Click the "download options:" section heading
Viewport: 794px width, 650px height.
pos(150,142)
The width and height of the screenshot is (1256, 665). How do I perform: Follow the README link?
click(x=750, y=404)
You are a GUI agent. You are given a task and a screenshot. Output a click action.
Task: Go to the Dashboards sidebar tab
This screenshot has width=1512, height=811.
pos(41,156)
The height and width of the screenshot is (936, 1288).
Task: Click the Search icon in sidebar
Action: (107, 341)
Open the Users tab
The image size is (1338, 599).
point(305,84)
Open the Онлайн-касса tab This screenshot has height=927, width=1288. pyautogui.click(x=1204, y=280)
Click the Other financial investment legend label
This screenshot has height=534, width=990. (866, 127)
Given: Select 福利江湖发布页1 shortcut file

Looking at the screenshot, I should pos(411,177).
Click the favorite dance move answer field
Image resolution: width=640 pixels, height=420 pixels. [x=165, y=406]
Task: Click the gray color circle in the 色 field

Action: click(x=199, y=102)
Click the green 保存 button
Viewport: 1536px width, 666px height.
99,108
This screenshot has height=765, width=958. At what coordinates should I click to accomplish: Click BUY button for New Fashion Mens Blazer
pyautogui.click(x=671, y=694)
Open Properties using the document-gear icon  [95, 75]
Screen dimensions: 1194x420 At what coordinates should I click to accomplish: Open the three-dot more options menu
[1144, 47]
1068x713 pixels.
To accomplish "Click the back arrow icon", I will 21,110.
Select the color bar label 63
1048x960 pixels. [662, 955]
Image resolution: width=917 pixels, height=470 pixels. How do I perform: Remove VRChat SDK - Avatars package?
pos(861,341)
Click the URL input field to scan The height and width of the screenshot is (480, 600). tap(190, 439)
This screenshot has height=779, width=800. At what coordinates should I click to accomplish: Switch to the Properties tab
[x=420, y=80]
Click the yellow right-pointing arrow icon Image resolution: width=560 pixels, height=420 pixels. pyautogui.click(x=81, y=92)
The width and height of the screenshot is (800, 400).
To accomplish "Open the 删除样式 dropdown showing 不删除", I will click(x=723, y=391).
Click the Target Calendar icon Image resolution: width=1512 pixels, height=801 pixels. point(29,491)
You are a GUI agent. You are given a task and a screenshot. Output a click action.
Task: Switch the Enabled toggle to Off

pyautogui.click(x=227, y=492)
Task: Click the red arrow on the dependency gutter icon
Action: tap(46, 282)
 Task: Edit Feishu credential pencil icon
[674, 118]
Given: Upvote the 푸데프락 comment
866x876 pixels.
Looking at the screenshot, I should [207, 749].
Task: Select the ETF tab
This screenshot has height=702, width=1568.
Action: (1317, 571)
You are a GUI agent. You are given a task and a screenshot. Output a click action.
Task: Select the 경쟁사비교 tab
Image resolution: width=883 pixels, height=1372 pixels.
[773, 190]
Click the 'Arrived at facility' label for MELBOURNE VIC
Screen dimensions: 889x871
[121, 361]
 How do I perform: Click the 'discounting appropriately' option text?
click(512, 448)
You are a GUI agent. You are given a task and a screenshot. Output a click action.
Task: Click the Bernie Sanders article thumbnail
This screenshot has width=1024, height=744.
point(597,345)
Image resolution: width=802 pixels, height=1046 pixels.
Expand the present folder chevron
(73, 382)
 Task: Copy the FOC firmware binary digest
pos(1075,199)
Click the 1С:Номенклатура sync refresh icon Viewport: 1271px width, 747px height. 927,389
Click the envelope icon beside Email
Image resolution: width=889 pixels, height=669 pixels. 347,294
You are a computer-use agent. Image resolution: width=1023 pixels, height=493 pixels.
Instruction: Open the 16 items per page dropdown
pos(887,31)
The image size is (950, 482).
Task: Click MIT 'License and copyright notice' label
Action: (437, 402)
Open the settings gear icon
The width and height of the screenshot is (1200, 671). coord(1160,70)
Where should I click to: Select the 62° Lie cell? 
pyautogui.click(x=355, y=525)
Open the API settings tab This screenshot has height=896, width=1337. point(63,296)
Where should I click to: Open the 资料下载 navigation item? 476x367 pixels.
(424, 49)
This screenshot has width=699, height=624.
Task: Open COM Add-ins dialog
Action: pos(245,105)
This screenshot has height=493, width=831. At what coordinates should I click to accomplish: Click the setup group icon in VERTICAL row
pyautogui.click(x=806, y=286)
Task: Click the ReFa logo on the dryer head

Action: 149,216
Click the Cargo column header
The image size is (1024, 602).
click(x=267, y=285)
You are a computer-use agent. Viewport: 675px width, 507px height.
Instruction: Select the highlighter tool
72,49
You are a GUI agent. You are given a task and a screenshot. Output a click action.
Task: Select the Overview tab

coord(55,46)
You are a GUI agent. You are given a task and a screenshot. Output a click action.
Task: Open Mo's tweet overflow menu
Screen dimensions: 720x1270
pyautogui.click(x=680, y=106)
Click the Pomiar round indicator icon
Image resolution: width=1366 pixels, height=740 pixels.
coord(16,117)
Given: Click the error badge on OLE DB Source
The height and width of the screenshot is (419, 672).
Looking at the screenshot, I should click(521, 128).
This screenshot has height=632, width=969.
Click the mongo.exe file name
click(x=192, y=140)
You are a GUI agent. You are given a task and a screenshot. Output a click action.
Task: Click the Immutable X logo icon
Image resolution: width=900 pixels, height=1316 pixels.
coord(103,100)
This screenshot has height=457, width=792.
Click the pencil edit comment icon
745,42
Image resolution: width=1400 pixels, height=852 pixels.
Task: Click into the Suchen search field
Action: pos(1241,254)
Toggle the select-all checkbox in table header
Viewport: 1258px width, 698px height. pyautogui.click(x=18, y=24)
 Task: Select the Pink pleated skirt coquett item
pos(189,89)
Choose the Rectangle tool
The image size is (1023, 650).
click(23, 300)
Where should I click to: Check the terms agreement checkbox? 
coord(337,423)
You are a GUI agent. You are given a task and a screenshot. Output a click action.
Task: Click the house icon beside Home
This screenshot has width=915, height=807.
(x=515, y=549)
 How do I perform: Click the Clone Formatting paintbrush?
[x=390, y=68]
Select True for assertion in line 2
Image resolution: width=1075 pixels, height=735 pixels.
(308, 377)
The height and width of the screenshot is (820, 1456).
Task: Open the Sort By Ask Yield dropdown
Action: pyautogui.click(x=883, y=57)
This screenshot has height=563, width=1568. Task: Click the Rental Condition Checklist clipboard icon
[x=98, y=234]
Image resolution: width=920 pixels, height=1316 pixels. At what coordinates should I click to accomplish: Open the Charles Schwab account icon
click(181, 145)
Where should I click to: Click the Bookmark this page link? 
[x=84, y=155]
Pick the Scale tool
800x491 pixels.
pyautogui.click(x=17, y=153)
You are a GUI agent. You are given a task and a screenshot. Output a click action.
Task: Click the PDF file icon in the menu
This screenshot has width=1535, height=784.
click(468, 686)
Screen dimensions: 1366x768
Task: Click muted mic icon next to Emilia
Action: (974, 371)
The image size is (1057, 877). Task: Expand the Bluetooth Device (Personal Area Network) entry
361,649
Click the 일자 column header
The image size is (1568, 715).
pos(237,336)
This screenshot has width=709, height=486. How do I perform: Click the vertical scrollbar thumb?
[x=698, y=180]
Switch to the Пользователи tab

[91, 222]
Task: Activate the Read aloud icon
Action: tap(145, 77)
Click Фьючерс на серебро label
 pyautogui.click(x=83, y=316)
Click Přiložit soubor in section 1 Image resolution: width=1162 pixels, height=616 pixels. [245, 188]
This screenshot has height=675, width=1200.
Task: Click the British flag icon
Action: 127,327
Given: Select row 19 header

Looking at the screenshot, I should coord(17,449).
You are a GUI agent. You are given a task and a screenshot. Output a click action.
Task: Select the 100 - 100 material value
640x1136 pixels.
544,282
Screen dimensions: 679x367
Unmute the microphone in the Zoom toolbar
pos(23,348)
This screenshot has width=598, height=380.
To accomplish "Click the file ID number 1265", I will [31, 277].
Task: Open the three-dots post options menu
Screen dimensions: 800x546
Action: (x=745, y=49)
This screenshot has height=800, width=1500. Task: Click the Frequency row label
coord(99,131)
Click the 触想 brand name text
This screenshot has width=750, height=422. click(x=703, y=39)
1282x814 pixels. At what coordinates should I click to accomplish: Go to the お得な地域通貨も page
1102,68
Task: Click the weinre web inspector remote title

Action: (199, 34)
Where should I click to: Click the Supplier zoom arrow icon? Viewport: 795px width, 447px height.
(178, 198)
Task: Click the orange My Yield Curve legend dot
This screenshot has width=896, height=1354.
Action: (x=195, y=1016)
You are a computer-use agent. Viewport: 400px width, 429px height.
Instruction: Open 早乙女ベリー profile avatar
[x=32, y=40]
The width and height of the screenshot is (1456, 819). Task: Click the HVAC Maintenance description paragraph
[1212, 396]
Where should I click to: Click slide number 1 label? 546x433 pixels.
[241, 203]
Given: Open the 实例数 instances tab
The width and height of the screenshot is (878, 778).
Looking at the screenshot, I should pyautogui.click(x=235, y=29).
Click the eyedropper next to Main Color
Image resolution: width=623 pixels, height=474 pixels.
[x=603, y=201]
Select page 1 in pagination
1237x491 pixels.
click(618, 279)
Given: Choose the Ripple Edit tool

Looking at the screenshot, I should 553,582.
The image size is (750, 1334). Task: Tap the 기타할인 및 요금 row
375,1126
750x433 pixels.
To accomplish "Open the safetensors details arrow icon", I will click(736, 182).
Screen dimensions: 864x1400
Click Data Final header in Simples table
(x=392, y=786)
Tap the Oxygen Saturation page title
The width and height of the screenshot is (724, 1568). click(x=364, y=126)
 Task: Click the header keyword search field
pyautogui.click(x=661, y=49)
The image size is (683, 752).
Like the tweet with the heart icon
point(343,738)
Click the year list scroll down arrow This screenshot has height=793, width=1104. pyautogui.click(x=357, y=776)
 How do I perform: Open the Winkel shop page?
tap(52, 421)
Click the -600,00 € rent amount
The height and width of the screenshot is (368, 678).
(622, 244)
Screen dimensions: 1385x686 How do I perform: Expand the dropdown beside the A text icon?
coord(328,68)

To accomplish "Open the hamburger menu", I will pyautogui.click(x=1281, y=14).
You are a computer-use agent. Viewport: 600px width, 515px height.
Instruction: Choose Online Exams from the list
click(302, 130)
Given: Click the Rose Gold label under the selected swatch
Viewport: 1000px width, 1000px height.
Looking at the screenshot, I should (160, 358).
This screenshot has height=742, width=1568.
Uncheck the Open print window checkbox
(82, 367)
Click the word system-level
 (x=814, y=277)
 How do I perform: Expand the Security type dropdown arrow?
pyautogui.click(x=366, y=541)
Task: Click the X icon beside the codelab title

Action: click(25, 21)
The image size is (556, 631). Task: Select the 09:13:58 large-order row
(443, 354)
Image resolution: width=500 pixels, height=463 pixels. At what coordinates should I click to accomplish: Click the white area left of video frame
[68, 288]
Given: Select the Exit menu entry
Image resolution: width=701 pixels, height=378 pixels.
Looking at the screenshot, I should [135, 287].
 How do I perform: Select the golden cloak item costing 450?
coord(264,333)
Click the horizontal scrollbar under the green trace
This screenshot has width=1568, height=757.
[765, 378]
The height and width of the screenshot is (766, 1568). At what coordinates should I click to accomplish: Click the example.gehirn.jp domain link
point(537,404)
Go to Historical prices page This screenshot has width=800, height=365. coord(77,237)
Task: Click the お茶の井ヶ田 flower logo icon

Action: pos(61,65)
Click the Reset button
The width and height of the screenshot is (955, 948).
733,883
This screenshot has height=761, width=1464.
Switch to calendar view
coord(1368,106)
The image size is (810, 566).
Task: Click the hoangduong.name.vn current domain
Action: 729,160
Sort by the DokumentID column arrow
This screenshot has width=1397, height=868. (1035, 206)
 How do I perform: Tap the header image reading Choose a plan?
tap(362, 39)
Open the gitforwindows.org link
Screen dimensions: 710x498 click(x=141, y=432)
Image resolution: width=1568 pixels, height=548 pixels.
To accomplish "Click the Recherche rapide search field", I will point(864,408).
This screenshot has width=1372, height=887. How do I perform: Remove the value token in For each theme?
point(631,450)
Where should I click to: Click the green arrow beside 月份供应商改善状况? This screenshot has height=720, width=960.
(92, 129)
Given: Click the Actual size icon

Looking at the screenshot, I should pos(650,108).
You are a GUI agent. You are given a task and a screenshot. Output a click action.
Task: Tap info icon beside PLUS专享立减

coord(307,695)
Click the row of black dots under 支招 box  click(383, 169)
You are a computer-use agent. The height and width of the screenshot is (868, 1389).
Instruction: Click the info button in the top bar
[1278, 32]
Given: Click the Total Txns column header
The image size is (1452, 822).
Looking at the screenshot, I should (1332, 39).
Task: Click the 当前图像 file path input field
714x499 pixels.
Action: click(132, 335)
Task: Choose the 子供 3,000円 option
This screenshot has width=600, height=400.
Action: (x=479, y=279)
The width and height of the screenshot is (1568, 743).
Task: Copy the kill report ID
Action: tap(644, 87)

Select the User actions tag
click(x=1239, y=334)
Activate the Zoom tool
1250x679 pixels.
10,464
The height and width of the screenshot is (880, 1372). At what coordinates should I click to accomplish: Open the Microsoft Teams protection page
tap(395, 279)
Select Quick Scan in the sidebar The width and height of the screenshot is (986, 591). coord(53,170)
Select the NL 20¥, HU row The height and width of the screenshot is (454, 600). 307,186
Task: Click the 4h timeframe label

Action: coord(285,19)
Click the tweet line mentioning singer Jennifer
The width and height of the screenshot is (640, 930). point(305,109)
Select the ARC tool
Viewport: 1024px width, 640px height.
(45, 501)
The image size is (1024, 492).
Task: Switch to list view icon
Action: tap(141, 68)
* * * * *
— Aim of the exercise —
Write out every line in the data that holds the string "dots".

— Result —
Task: Open the three-dots post options menu
Click the row of black dots under 支招 box  click(383, 169)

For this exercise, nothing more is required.